==== The data ====

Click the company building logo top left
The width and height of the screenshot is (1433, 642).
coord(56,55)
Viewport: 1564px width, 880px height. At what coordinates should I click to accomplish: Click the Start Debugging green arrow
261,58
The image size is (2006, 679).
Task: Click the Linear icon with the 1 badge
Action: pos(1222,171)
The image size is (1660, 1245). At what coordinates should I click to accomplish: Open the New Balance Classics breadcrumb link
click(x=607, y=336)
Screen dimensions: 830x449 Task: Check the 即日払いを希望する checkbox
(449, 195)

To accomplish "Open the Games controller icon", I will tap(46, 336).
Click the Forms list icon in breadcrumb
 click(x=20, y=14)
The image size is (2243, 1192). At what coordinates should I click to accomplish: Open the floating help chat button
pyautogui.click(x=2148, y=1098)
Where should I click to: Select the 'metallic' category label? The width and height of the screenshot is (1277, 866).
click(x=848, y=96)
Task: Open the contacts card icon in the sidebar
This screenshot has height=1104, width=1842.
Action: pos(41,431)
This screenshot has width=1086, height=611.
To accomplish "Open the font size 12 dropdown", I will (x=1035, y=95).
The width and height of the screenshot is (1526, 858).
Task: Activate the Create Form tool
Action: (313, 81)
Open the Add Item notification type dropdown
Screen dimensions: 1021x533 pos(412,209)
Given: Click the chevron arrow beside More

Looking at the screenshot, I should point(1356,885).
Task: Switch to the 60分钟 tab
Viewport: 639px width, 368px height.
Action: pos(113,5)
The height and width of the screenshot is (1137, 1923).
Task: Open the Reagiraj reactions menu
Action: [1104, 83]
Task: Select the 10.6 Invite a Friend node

====

Requirement: Set down again, word for word, the stretch of records from the line with "Click the Forms list icon in breadcrumb" to the line with "This screenshot has width=1086, height=611.", both of those lines included.

Solution:
Click the Forms list icon in breadcrumb
 click(x=20, y=14)
The image size is (2243, 1192). At what coordinates should I click to accomplish: Open the floating help chat button
pyautogui.click(x=2148, y=1098)
Where should I click to: Select the 'metallic' category label? The width and height of the screenshot is (1277, 866).
click(x=848, y=96)
Task: Open the contacts card icon in the sidebar
This screenshot has height=1104, width=1842.
Action: pos(41,431)
This screenshot has width=1086, height=611.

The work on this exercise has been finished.